▶ _Work instructions_
The expected output is every line below, reproduced exactly.

──────

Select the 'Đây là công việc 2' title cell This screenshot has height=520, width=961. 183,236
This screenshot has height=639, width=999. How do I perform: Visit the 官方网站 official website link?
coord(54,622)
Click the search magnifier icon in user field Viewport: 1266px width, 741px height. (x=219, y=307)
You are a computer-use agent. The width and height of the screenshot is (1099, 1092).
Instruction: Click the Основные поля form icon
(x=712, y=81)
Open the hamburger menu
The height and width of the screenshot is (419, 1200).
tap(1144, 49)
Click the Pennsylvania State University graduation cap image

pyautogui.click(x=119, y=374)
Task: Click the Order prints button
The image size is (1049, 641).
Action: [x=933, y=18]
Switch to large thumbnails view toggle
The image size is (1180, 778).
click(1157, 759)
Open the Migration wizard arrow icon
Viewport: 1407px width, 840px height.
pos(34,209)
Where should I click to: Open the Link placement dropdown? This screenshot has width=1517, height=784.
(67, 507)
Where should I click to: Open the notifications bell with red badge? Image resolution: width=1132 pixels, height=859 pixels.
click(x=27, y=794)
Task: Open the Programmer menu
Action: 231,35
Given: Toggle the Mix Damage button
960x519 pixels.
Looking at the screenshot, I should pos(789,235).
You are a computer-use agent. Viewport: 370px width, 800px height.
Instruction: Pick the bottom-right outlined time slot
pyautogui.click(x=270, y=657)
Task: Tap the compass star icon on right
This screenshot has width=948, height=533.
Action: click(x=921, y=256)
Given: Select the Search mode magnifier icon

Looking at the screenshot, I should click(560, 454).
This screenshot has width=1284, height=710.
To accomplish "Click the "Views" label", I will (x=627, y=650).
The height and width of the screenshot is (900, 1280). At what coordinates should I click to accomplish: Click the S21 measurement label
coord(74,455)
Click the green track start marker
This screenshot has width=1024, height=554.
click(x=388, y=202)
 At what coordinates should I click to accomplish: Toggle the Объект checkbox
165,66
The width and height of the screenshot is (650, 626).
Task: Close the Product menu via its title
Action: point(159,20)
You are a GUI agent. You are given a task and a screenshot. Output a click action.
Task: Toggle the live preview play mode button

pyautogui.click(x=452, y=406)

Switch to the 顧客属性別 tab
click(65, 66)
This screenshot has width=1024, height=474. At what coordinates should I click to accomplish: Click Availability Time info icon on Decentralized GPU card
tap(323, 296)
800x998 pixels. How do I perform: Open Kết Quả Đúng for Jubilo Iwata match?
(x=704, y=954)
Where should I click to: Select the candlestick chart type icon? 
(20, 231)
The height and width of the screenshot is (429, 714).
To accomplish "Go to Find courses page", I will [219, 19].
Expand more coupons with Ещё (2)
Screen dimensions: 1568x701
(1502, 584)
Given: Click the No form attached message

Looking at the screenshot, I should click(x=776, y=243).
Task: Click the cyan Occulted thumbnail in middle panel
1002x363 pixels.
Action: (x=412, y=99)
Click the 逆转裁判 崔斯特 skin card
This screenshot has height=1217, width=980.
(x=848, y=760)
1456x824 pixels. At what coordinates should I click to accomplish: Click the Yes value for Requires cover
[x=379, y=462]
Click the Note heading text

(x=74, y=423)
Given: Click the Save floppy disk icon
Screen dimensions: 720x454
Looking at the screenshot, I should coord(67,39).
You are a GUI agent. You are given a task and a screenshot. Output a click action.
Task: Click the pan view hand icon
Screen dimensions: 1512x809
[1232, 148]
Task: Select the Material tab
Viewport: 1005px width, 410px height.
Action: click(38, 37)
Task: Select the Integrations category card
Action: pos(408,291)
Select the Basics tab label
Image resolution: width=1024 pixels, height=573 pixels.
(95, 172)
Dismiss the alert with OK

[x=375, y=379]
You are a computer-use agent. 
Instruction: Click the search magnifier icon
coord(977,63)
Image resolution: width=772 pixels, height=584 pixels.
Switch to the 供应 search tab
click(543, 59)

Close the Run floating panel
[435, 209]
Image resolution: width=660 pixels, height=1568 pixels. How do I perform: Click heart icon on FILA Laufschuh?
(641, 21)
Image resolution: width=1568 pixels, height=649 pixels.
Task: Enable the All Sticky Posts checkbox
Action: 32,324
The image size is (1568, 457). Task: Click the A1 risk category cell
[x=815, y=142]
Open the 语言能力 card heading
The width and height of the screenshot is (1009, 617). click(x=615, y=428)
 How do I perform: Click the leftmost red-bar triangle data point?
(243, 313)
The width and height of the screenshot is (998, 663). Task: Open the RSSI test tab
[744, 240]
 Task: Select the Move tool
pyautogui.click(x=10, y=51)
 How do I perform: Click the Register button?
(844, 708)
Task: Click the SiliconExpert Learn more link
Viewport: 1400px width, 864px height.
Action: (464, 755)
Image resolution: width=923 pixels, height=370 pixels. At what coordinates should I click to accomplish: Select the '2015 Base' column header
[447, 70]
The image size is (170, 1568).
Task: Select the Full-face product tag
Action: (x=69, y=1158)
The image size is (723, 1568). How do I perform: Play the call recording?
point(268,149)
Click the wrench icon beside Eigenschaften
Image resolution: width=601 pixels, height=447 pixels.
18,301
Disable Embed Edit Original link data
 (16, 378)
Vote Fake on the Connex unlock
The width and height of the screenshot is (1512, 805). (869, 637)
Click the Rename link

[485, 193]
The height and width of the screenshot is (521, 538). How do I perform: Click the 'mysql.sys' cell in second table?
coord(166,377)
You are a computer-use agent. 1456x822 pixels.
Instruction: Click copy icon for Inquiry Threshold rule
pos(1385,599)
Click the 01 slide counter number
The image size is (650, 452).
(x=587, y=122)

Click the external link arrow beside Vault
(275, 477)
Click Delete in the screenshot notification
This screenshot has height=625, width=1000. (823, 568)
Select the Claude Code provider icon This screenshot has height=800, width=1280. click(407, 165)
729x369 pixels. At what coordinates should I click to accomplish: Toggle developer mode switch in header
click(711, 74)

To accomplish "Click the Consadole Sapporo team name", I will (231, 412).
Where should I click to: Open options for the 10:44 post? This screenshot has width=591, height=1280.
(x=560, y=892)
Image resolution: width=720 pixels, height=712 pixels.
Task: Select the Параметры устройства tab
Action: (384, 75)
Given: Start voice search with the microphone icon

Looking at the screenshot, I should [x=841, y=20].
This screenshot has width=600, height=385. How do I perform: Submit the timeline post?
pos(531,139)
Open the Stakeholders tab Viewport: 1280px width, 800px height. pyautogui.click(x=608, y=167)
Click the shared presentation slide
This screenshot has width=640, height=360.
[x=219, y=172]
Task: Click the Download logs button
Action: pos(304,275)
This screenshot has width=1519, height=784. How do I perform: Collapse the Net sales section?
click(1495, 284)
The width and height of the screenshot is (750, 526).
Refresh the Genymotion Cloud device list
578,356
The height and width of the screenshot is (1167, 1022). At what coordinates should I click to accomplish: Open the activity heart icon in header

──────

▶ _Answer for this exercise_
Select the 'Đây là công việc 2' title cell This screenshot has height=520, width=961. 183,236
This screenshot has height=639, width=999. How do I perform: Visit the 官方网站 official website link?
coord(54,622)
Click the search magnifier icon in user field Viewport: 1266px width, 741px height. (x=219, y=307)
You are a computer-use agent. The width and height of the screenshot is (1099, 1092).
Instruction: Click the Основные поля form icon
(x=712, y=81)
Open the hamburger menu
The height and width of the screenshot is (419, 1200).
tap(1144, 49)
Click the Pennsylvania State University graduation cap image

pyautogui.click(x=119, y=374)
Task: Click the Order prints button
The image size is (1049, 641).
Action: [x=933, y=18]
Switch to large thumbnails view toggle
The image size is (1180, 778).
click(1157, 759)
Open the Migration wizard arrow icon
Viewport: 1407px width, 840px height.
pos(34,209)
Where should I click to: Open the Link placement dropdown? This screenshot has width=1517, height=784.
(67, 507)
Where should I click to: Open the notifications bell with red badge? Image resolution: width=1132 pixels, height=859 pixels.
click(x=27, y=794)
Task: Open the Programmer menu
Action: 231,35
Given: Toggle the Mix Damage button
960x519 pixels.
Looking at the screenshot, I should pos(789,235).
You are a computer-use agent. Viewport: 370px width, 800px height.
Instruction: Pick the bottom-right outlined time slot
pyautogui.click(x=270, y=657)
Task: Tap the compass star icon on right
This screenshot has width=948, height=533.
Action: click(x=921, y=256)
Given: Select the Search mode magnifier icon

Looking at the screenshot, I should click(560, 454).
This screenshot has width=1284, height=710.
To accomplish "Click the "Views" label", I will (x=627, y=650).
The height and width of the screenshot is (900, 1280). At what coordinates should I click to accomplish: Click the S21 measurement label
coord(74,455)
Click the green track start marker
This screenshot has width=1024, height=554.
click(x=388, y=202)
 At what coordinates should I click to accomplish: Toggle the Объект checkbox
165,66
The width and height of the screenshot is (650, 626).
Task: Close the Product menu via its title
Action: point(159,20)
You are a GUI agent. You are given a task and a screenshot. Output a click action.
Task: Toggle the live preview play mode button

pyautogui.click(x=452, y=406)

Switch to the 顧客属性別 tab
click(65, 66)
This screenshot has width=1024, height=474. At what coordinates should I click to accomplish: Click Availability Time info icon on Decentralized GPU card
tap(323, 296)
800x998 pixels. How do I perform: Open Kết Quả Đúng for Jubilo Iwata match?
(x=704, y=954)
Where should I click to: Select the candlestick chart type icon? 
(20, 231)
The height and width of the screenshot is (429, 714).
To accomplish "Go to Find courses page", I will [219, 19].
Expand more coupons with Ещё (2)
Screen dimensions: 1568x701
(1502, 584)
Given: Click the No form attached message

Looking at the screenshot, I should click(x=776, y=243).
Task: Click the cyan Occulted thumbnail in middle panel
1002x363 pixels.
Action: (x=412, y=99)
Click the 逆转裁判 崔斯特 skin card
This screenshot has height=1217, width=980.
(x=848, y=760)
1456x824 pixels. At what coordinates should I click to accomplish: Click the Yes value for Requires cover
[x=379, y=462]
Click the Note heading text

(x=74, y=423)
Given: Click the Save floppy disk icon
Screen dimensions: 720x454
Looking at the screenshot, I should coord(67,39).
You are a GUI agent. You are given a task and a screenshot. Output a click action.
Task: Click the pan view hand icon
Screen dimensions: 1512x809
[1232, 148]
Task: Select the Material tab
Viewport: 1005px width, 410px height.
Action: click(38, 37)
Task: Select the Integrations category card
Action: pos(408,291)
Select the Basics tab label
Image resolution: width=1024 pixels, height=573 pixels.
(95, 172)
Dismiss the alert with OK

[x=375, y=379]
You are a computer-use agent. 
Instruction: Click the search magnifier icon
coord(977,63)
Image resolution: width=772 pixels, height=584 pixels.
Switch to the 供应 search tab
click(543, 59)

Close the Run floating panel
[435, 209]
Image resolution: width=660 pixels, height=1568 pixels. How do I perform: Click heart icon on FILA Laufschuh?
(641, 21)
Image resolution: width=1568 pixels, height=649 pixels.
Task: Enable the All Sticky Posts checkbox
Action: 32,324
The image size is (1568, 457). Task: Click the A1 risk category cell
[x=815, y=142]
Open the 语言能力 card heading
The width and height of the screenshot is (1009, 617). click(x=615, y=428)
 How do I perform: Click the leftmost red-bar triangle data point?
(243, 313)
The width and height of the screenshot is (998, 663). Task: Open the RSSI test tab
[744, 240]
 Task: Select the Move tool
pyautogui.click(x=10, y=51)
 How do I perform: Click the Register button?
(844, 708)
Task: Click the SiliconExpert Learn more link
Viewport: 1400px width, 864px height.
Action: (464, 755)
Image resolution: width=923 pixels, height=370 pixels. At what coordinates should I click to accomplish: Select the '2015 Base' column header
[447, 70]
The image size is (170, 1568).
Task: Select the Full-face product tag
Action: (x=69, y=1158)
The image size is (723, 1568). How do I perform: Play the call recording?
point(268,149)
Click the wrench icon beside Eigenschaften
Image resolution: width=601 pixels, height=447 pixels.
18,301
Disable Embed Edit Original link data
 (16, 378)
Vote Fake on the Connex unlock
The width and height of the screenshot is (1512, 805). (869, 637)
Click the Rename link

[485, 193]
The height and width of the screenshot is (521, 538). How do I perform: Click the 'mysql.sys' cell in second table?
coord(166,377)
You are a computer-use agent. 1456x822 pixels.
Instruction: Click copy icon for Inquiry Threshold rule
pos(1385,599)
Click the 01 slide counter number
The image size is (650, 452).
(x=587, y=122)

Click the external link arrow beside Vault
(275, 477)
Click Delete in the screenshot notification
This screenshot has height=625, width=1000. (823, 568)
Select the Claude Code provider icon This screenshot has height=800, width=1280. click(407, 165)
729x369 pixels. At what coordinates should I click to accomplish: Toggle developer mode switch in header
click(711, 74)

To accomplish "Click the Consadole Sapporo team name", I will (231, 412).
Where should I click to: Open options for the 10:44 post? This screenshot has width=591, height=1280.
(x=560, y=892)
Image resolution: width=720 pixels, height=712 pixels.
Task: Select the Параметры устройства tab
Action: (384, 75)
Given: Start voice search with the microphone icon

Looking at the screenshot, I should [x=841, y=20].
This screenshot has width=600, height=385. How do I perform: Submit the timeline post?
pos(531,139)
Open the Stakeholders tab Viewport: 1280px width, 800px height. pyautogui.click(x=608, y=167)
Click the shared presentation slide
This screenshot has width=640, height=360.
[x=219, y=172]
Task: Click the Download logs button
Action: pos(304,275)
This screenshot has width=1519, height=784. How do I perform: Collapse the Net sales section?
click(1495, 284)
The width and height of the screenshot is (750, 526).
Refresh the Genymotion Cloud device list
578,356
The height and width of the screenshot is (1167, 1022). At what coordinates should I click to accomplish: Open the activity heart icon in header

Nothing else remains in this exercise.